§ WHAT NEEDS TO BE DONE
Return the entries verbatim, starting at the line that contains "Click the Выйти link" and ending at the last line of the entries, with both ends included.

§ ENTRIES SUPPLIED
━━━━━━
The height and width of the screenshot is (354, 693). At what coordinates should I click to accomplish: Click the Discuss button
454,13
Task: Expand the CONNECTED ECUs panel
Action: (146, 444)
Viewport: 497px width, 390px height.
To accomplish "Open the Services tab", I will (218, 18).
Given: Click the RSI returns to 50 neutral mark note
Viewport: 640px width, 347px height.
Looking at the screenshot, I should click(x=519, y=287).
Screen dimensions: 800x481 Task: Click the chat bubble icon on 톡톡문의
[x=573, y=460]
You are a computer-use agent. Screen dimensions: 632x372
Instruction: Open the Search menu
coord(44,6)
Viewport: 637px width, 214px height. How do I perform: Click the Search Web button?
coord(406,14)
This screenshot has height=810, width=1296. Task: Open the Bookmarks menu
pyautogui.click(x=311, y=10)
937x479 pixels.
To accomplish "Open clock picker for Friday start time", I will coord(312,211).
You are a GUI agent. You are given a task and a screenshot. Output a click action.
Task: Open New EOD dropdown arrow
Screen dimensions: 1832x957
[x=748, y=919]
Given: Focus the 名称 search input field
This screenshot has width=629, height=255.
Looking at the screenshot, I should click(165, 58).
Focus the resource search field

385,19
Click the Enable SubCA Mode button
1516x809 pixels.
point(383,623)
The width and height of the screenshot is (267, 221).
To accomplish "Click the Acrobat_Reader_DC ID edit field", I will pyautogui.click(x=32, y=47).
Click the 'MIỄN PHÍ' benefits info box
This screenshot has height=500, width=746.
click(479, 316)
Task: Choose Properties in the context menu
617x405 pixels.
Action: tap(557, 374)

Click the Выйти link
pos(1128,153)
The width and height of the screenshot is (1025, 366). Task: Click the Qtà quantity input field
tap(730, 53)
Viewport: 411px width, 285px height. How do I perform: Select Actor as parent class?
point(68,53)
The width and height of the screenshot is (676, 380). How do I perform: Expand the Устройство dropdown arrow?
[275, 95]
━━━━━━
§ RESPONSE FOR THIS EXERCISE
Click the Выйти link
pos(1128,153)
The width and height of the screenshot is (1025, 366). Task: Click the Qtà quantity input field
tap(730, 53)
Viewport: 411px width, 285px height. How do I perform: Select Actor as parent class?
point(68,53)
The width and height of the screenshot is (676, 380). How do I perform: Expand the Устройство dropdown arrow?
[275, 95]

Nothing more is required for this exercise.